I am almost 100% back to the person I was prior to having my brain tumor removed. It took almost three years to get 100% back. Before my first craniotomy I lost the ability to walk, crawl and even sit up on my own. I also lost the ability to see due to hydrocaphelus or "water on the brain" that was causing extra pressure because the tumor was blocking the cerebroalspinal fluid from exiting my brain. To this day I still have a tube that runs from my brain to my abdomen to prevent hydrocaphelus.
The surgeries and removal of the tumor caused some other complications including the complete loss of hearing in my left ear and movement of the entire left side of my face (including my eye).

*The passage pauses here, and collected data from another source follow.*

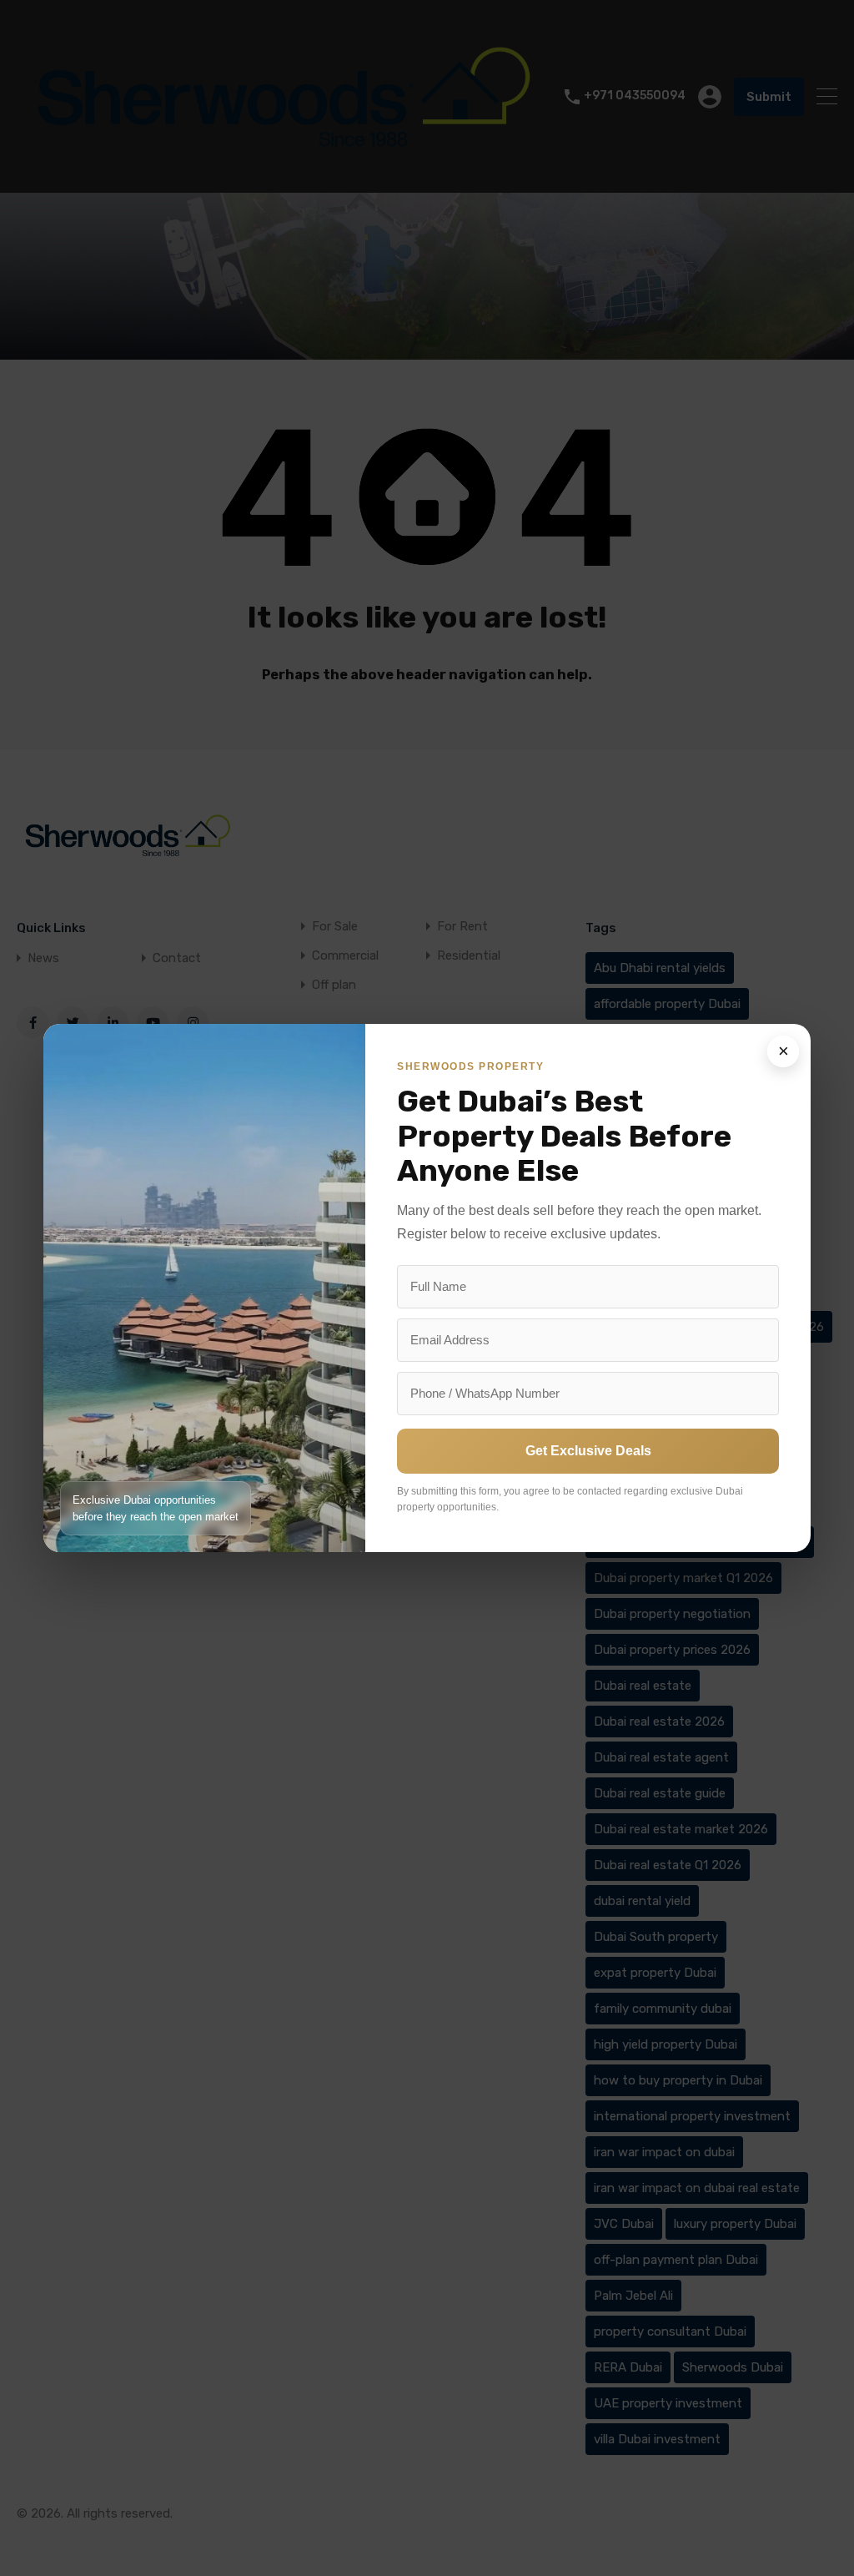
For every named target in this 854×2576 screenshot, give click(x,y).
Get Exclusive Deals (588, 1451)
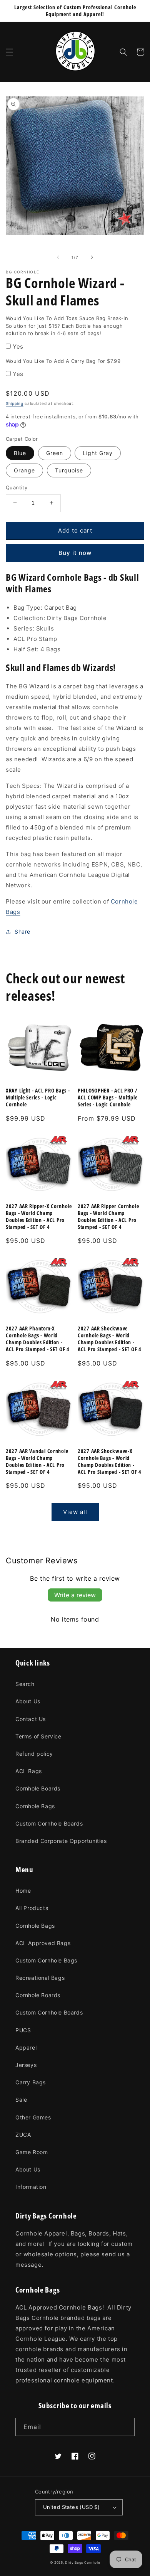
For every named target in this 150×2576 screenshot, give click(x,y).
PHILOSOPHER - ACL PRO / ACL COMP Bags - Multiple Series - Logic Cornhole (108, 1097)
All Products (31, 1908)
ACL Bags (28, 1771)
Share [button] (22, 931)
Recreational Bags (40, 1977)
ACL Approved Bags (42, 1943)
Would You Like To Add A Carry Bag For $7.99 (63, 361)
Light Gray (98, 453)
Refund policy (34, 1753)
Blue (20, 453)
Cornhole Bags (35, 1806)
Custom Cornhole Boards (49, 1823)
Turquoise (69, 470)
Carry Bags (30, 2082)
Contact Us (30, 1719)
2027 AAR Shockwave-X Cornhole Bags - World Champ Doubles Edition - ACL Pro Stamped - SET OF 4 (110, 1461)
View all (75, 1512)
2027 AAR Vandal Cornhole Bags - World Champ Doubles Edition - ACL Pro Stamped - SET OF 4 (37, 1461)
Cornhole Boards (37, 1788)
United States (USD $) (71, 2507)
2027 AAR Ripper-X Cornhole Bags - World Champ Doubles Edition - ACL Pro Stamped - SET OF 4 (39, 1217)
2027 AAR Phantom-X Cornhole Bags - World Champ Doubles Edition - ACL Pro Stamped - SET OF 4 (38, 1339)
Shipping (14, 403)
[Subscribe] (125, 2427)
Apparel (26, 2047)
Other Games (33, 2117)
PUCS (23, 2030)
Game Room (31, 2152)
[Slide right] (91, 257)
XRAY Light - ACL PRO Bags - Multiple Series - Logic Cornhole (38, 1097)
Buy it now (75, 552)
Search (25, 1684)
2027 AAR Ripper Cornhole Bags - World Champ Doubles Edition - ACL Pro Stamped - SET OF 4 (108, 1217)
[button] (9, 52)
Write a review (75, 1595)
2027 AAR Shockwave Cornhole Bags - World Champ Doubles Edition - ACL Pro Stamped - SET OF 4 (110, 1339)
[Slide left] (58, 257)
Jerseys (26, 2065)
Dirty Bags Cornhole (82, 2562)
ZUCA (23, 2134)
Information (31, 2186)
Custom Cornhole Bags (46, 1960)
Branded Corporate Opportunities (61, 1841)
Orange (24, 470)
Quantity (16, 487)
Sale (21, 2099)
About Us (27, 1701)
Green (54, 453)
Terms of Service (38, 1736)
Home (23, 1890)
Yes (18, 346)
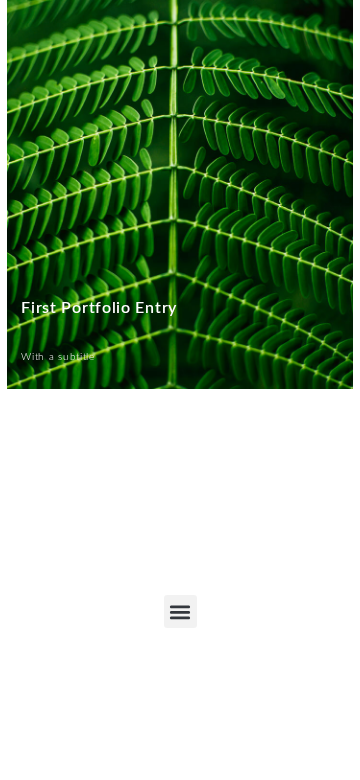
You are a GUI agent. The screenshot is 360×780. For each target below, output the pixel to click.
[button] (180, 611)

However, the doctors fixed me right up by putting a gold weight in my left eyelid so that it would naturally close, and I have also had what's called a "Hypoglossal-facial nerve graft" where they connected my damaged facial nerve to my tongue nerve so that I am able to at least partially use the left side of my face and even kind of "forge" a full smile.
The only noticeable difference between me and everyone else is that I still mostly have a crooked smile. I have no problem talking about it, but no one ever comments on my crooked smile, except for doctors and kids. Doctors want to know if I have Bell's Palsey, or if it's an Ear Nose Throat doctor they are very curious about the details of the type of tumor I had, and what surgeon did such a good job giving me a gold weight in my eye lid.
Kids always ask me why my face is the way it is. I admire their candid curiosity and give them all the answers they want. I even let them touch the gold in my eyelid if they want to.
More about Hydrocephalus and Living with a VP Shunt
and Prenancy and Hydrocephalus
Since 2006 I've had hydrocephalus due to the damage left from the tumor and surgeries. I have a permanent VP Shunt that helps my brain drain cerebrospinal fluid.
Honestly, I can say in the last 5 years since I've had a VP Shunt my life is not much different than before.
Sometimes I have lightheaded-ness and dizziness or a tingling sensation on my limbs when I get up too fast or exert a lot of energy. I also gave birth to my second daughter naturally in 2010 (noticing a lot of tingling in my hands and feet and lightheadedness during labor). However, there were no complications and I was able to push and deliver naturally (without any drugs, a vacuum or even an epidural).
I must admit that getting information about pregnancy and hydrocephalus was somewhat difficult when I found out I was pregnant. My OBGYN seemed overly concerned about my condition, and my neurologist was equally unconcerned about my condition. The best resource I found to help me navigate through my pregnancy was the link below.
I try to keep my experiences like an open book in case they can help someone else.